Dataset:
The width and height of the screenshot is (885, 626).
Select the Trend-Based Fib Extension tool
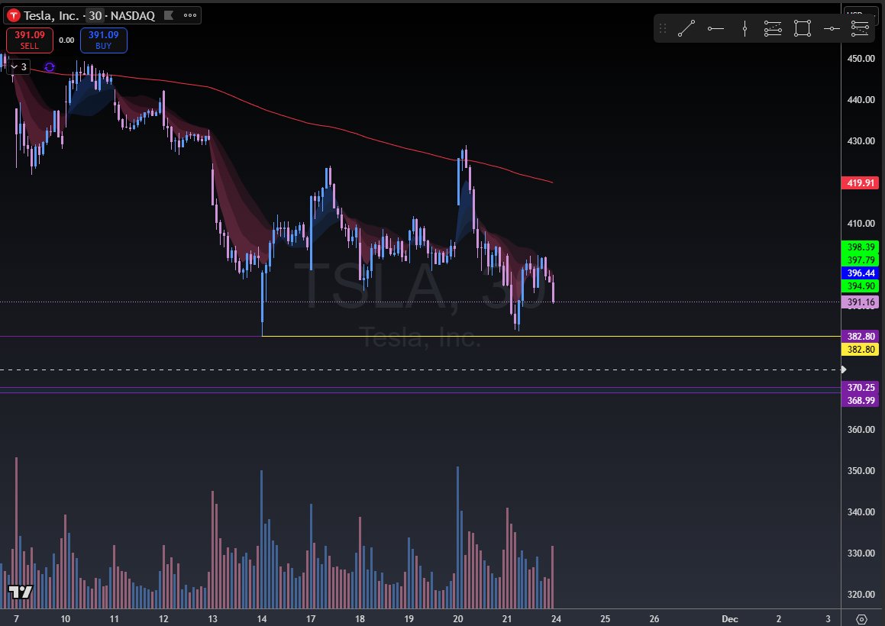[860, 28]
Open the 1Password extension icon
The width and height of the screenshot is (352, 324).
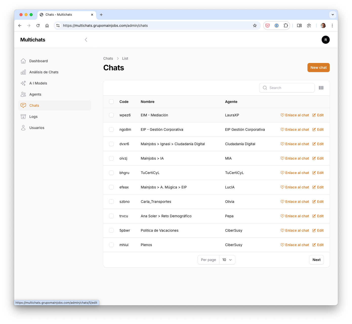pos(277,26)
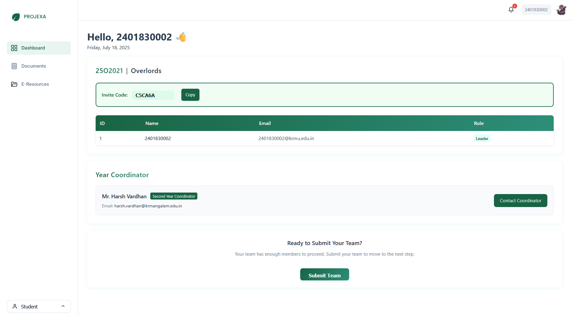This screenshot has width=573, height=316.
Task: Click the 2401830002 username badge in header
Action: [x=536, y=10]
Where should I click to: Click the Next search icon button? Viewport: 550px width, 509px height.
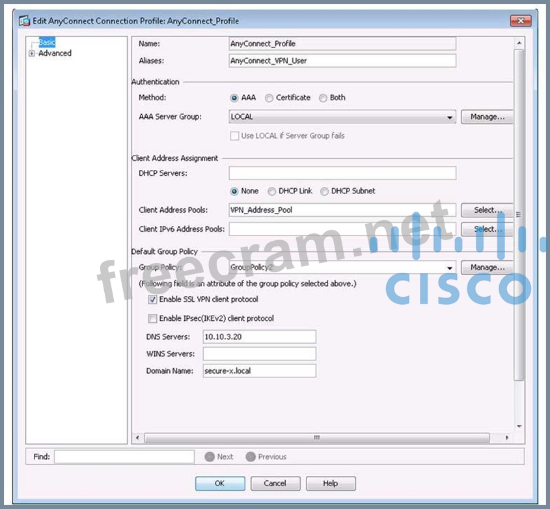coord(210,457)
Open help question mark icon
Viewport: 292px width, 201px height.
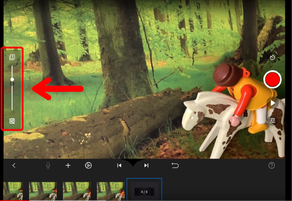pos(271,166)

What to work on: Write out every line of the listing from the line containing "Where should I" through the end of the listing, both included, with the pictures left out.

The reply:
Where should I click to: Click the Next search icon button? Viewport: 550px width, 509px height.
coord(210,457)
Open help question mark icon
Viewport: 292px width, 201px height.
pos(271,166)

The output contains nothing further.